Sensors inspired by spiders could help AVs and drones to 'see' better

2 mins read

Purdue researchers have built sensors inspired by spiders, bats, birds and other animals, to help improve the capabilities of autonomous vehicles and drones.

The creatures that inspired these new sensors have nerve endings linked to special neurons called mechanoreceptors. These only detect and process information essential to the insect/animal's survival. They come in the form of hair, cilia or feathers.

"There is already an explosion of data that intelligent systems can collect - and this rate is increasing faster than what conventional computing would be able to process," said Andres Arrieta, an assistant professor of mechanical engineering at Purdue University, whose lab applies principles of nature to the design of structures, ranging from robots to aircraft wings.

"Nature doesn't have to collect every piece of data; it filters out what it needs," he said.

Many biological mechanosensors filter data - the information they receive from an environment - according to a threshold, such as changes in pressure or temperature.

A spider's hairy mechanosensors, for example, are located on its legs. When a spider's web vibrates at a frequency associated with prey or a mate, the mechanosensors detect it, generating a reflex in the spider that then reacts very quickly. The mechanosensors wouldn't detect a lower frequency, such as that of dust on the web, because it's unimportant to the spider's survival.

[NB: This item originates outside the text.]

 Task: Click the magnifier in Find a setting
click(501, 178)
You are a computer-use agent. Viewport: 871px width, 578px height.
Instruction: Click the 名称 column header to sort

The idea would be to integrate similar sensors straight into the shell of an autonomous machine, such as an airplane wing or the body of a car. The researchers demonstrated in a paper published in ACS Nano that engineered mechanosensors inspired by the hairs of spiders could be customised to detect predetermined forces. In real life, these forces would be associated with a certain object that an autonomous machine needs to avoid, for example.

But the sensors they developed don't just sense and filter at a very fast rate - they also compute, and without needing a power supply.

"There's no distinction between hardware and software in nature; it's all interconnected," Assist Prof. Arrieta said. "A sensor is meant to interpret data, as well as collect and filter it."

In nature, once a particular level of force activates the mechanoreceptors associated with the hairy mechanosensor, these mechanoreceptors compute information by switching from one state to another.

Purdue researchers, in collaboration with Nanyang Technology University in Singapore and ETH Zürich, designed their sensors to do the same, and to use these on/off states to interpret signals. An intelligent machine would then react according to what these sensors compute.

These artificial mechanosensors are capable of sensing, filtering and computing very quickly because they are stiff, according to Assist Prof. Arrieta. The sensor material is designed to rapidly change shape when activated by an external force.

Changing shape makes conductive particles within the material move closer to each other, which then allows electricity to flow through the sensor and carry a signal. This signal informs how the autonomous system should respond.

"With the help of machine learning algorithms, we could train these sensors to function autonomously with minimum energy consumption," Assist Prof. Arrieta said. "There are also no barriers to manufacturing these sensors to be in a variety of sizes."